How do I regain managerial control of my “self-organizing” team? - signa11
https://workplace.stackexchange.com/questions/112596/how-do-i-regain-managerial-control-of-my-self-organizing-team
======
mlthoughts2018
I sure hope someone higher up in the management hierarchy learns about the
events that happened. The person who posted the question states that some
managers above him or her are on leave, so people up the food chain might not
hear about it.

Obviously as an outsider I don't know the specifics, but if the team overall
felt their manager was unilaterally instituting bad policies and further felt
intimidated and unable to speak freely about it in front of the manager (as
mentioned in some of the comments further down), then the manager probably
should be fired.

Being a manager means you work _for_ your direct reports, and facilitate their
ability to do their job, while intermediating with other internal stakeholders
in a way that protects your team. Unilaterally walking in and saying, "I know
y'all do great with your preferred Waterfall approach, but fuck you, here's
Scrum" is outrageous. Being a manager does not confer that sort of unilateral
dictator behavior to you.

Separately, the Scrum master probably should also be fired for not first
trying to transition the conversation of that retro meeting into a feedback
meeting, and asking people to think of it more like, "how can we give feedback
to the manager, and how can we customize and tailor fit something in Scrum to
make you guys happy?" ... and then go talk to the manager privately about it
before having meetings with the team that are ostensibly about team policy.

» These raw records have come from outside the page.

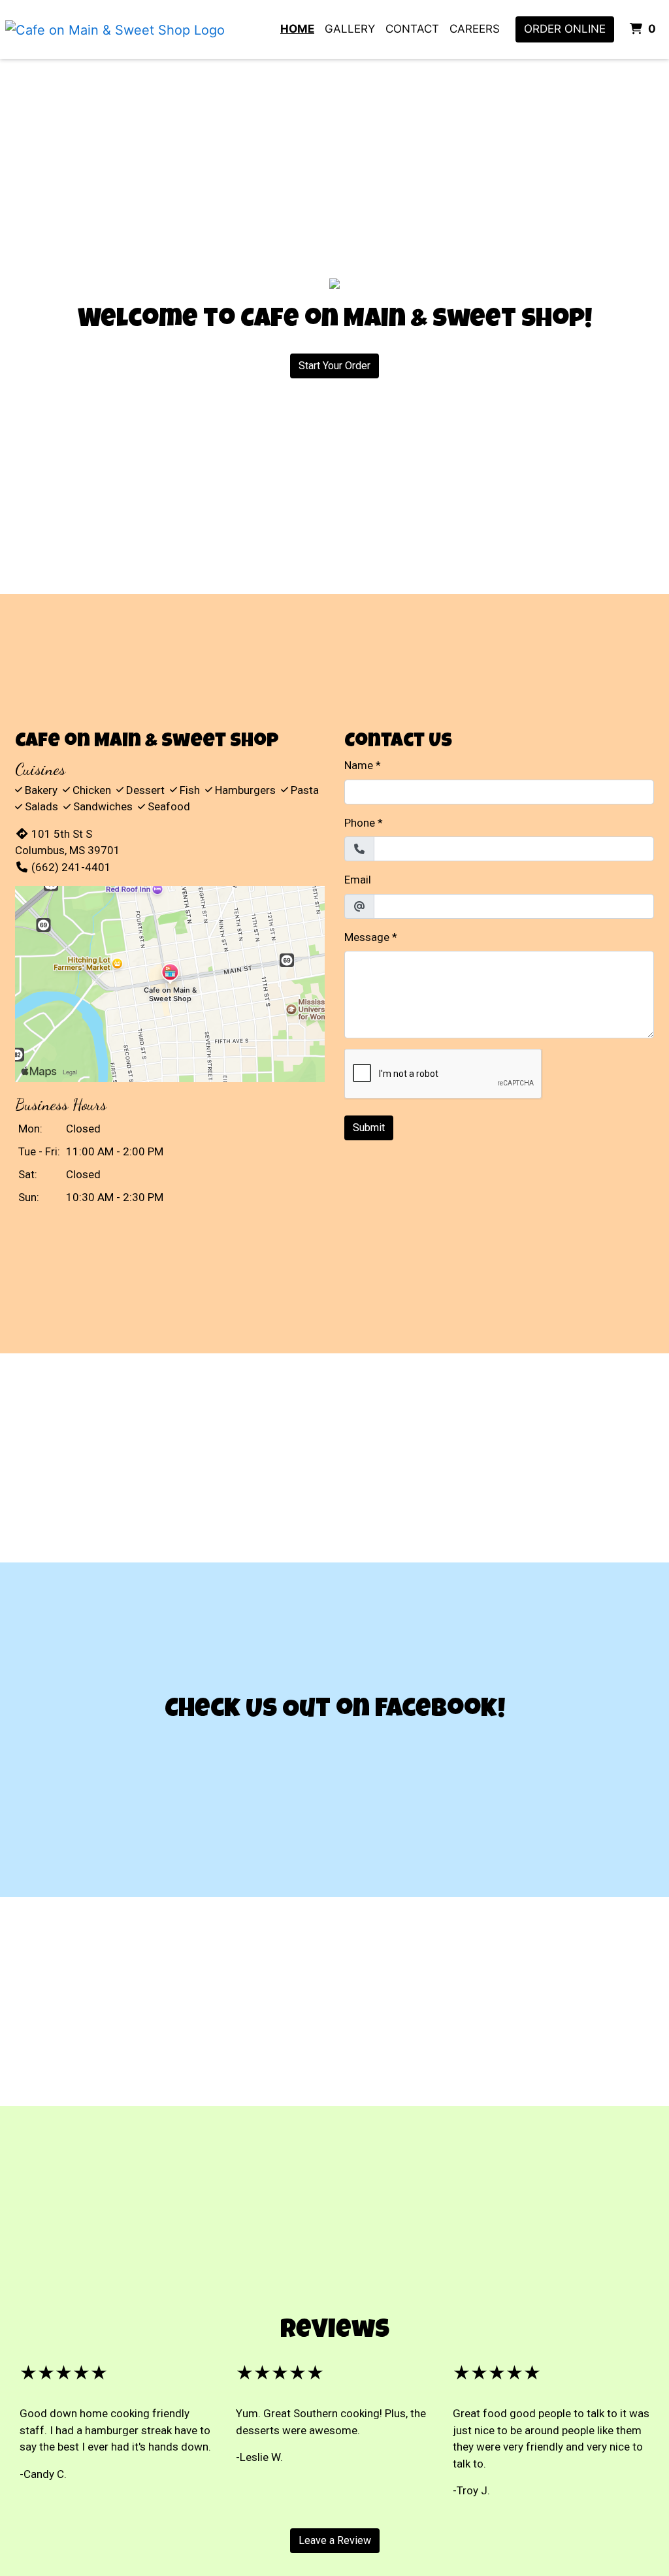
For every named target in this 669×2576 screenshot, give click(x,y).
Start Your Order (334, 365)
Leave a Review (335, 2540)
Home (297, 28)
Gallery (350, 28)
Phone (359, 822)
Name (358, 765)
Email (357, 879)
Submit (369, 1127)
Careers (474, 28)
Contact (412, 28)
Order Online (565, 28)
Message (366, 937)
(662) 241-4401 (71, 867)
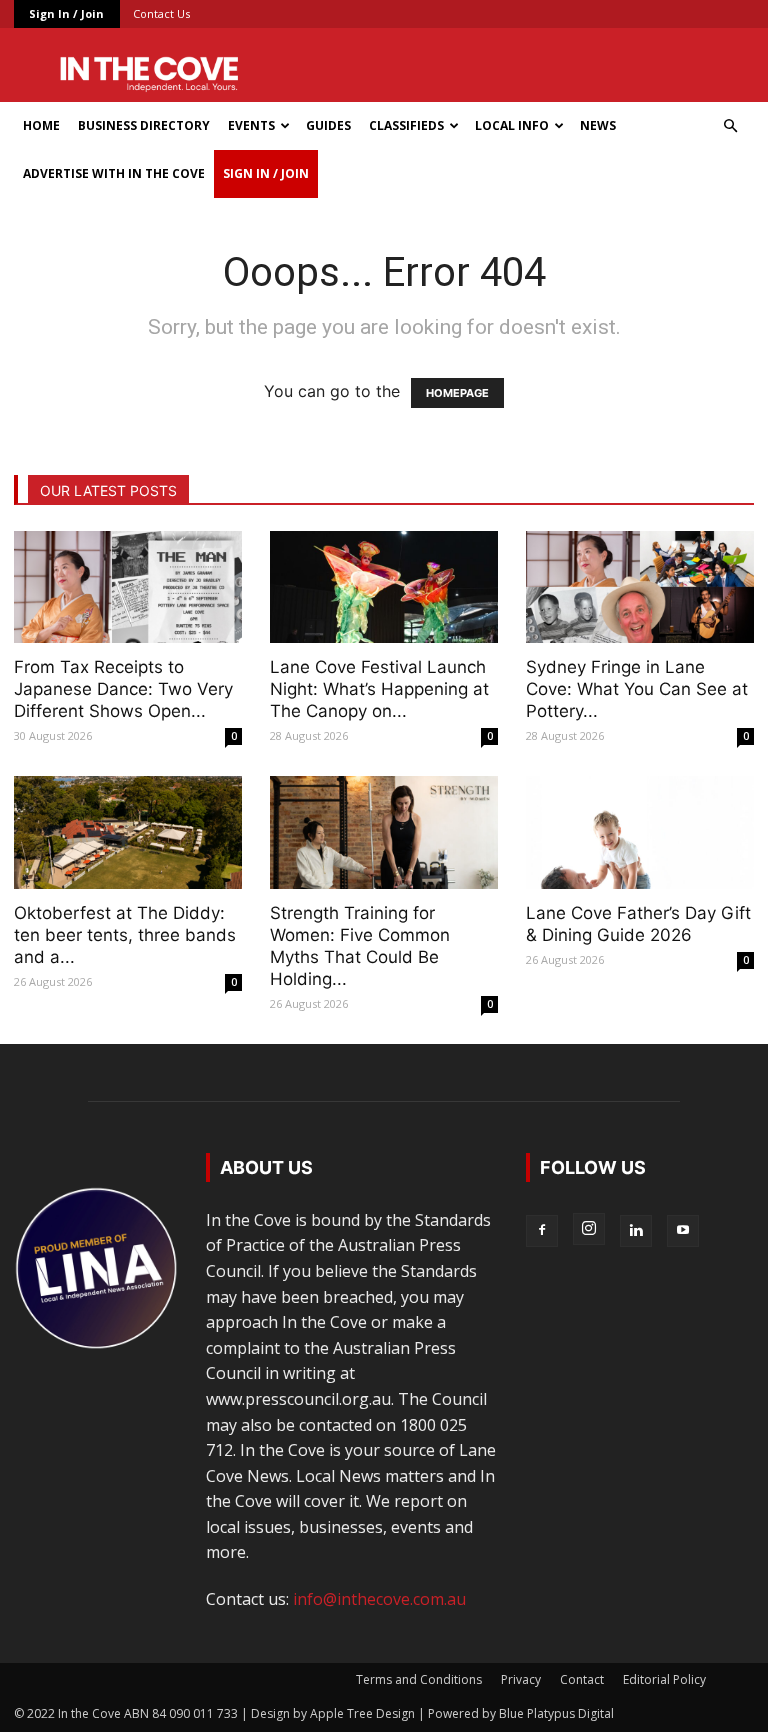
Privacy (521, 1679)
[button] (730, 126)
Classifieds (406, 125)
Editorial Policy (664, 1679)
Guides (328, 125)
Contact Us (161, 13)
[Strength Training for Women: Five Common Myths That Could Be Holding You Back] (384, 832)
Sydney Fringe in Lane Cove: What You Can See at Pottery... (637, 689)
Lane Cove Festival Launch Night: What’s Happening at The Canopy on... (379, 689)
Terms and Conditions (419, 1679)
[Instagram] (589, 1229)
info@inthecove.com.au (379, 1599)
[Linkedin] (636, 1231)
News (598, 125)
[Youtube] (683, 1231)
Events (251, 125)
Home (41, 125)
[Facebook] (542, 1231)
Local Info (512, 125)
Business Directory (144, 125)
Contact (582, 1679)
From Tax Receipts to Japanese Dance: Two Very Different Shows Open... (123, 689)
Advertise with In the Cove (114, 173)
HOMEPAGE (457, 393)
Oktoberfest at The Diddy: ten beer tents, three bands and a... (125, 935)
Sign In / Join (66, 13)
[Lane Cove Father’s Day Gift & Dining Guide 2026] (640, 832)
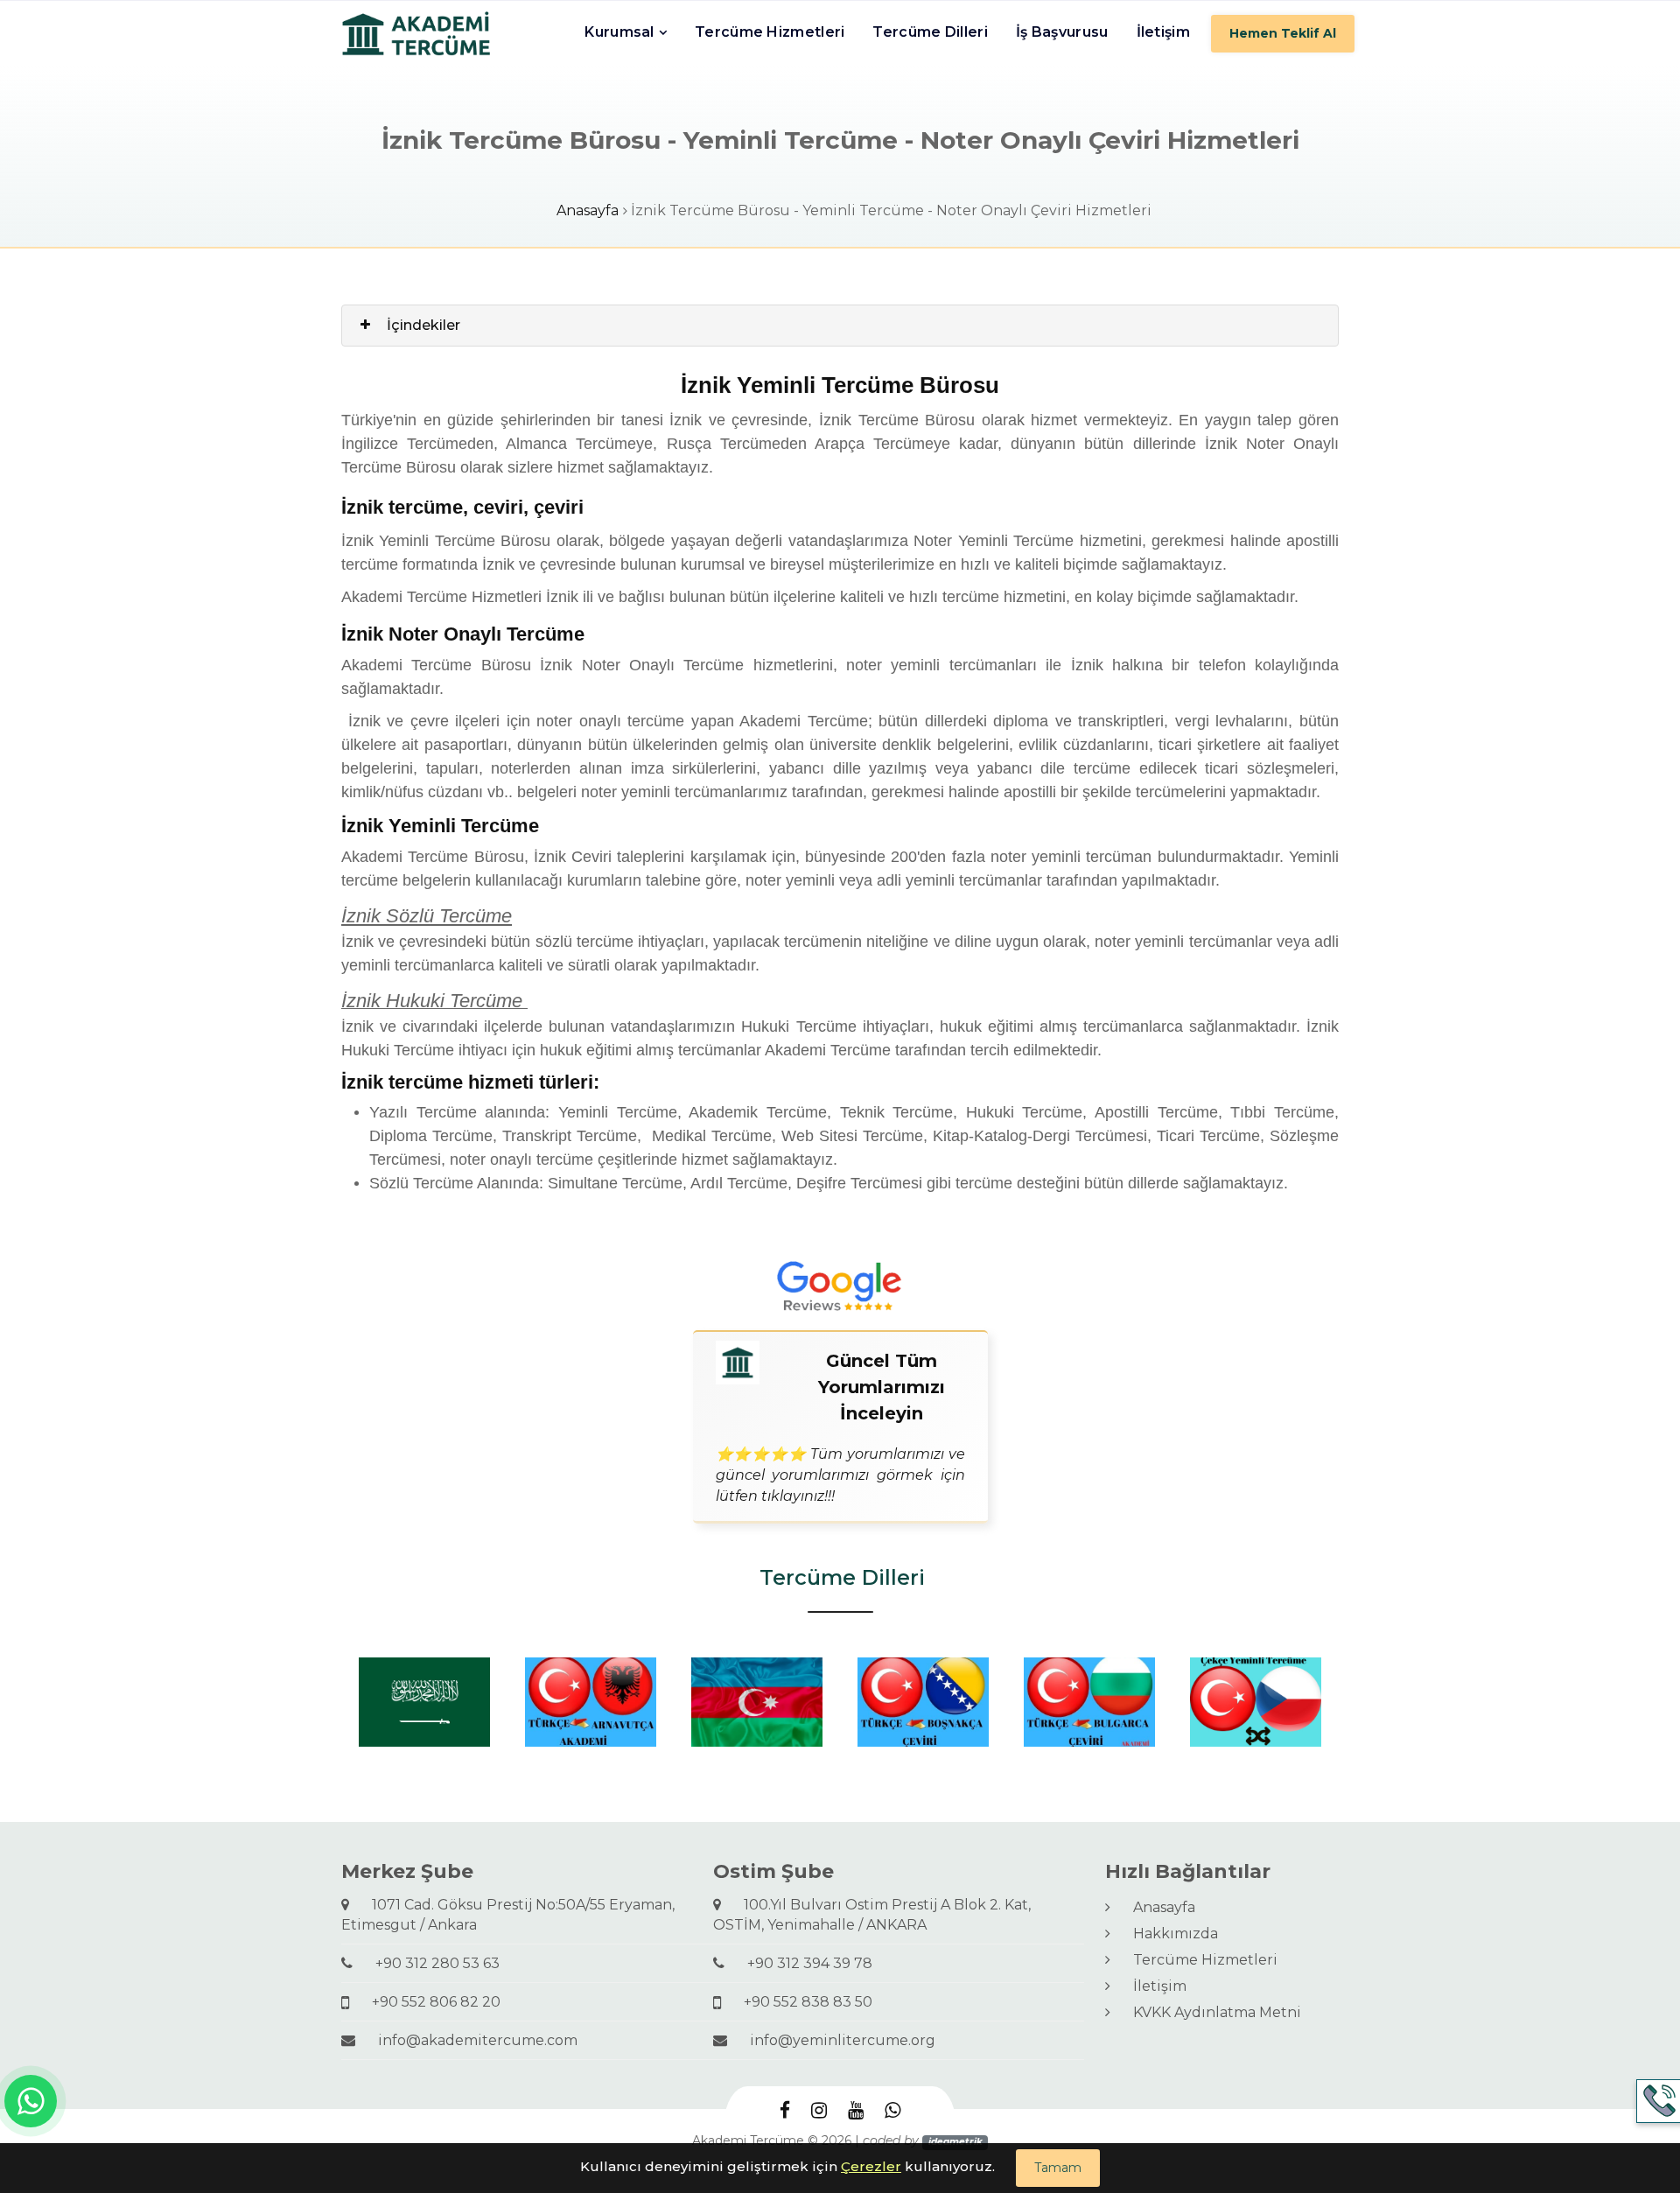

In the best teams I've worked on, we would have team policy meetings and
mutually come up with our working agreement about the behavior, attitude, and
workflows we expected from ourselves and each other, and we would produce
documentation (usually in some version control system, preferably with 'code
review' for the team to weigh in on any proposals for policy changes). Treat
people like grown ups.

If these people are pulling such a mutiny, there is probably good reason.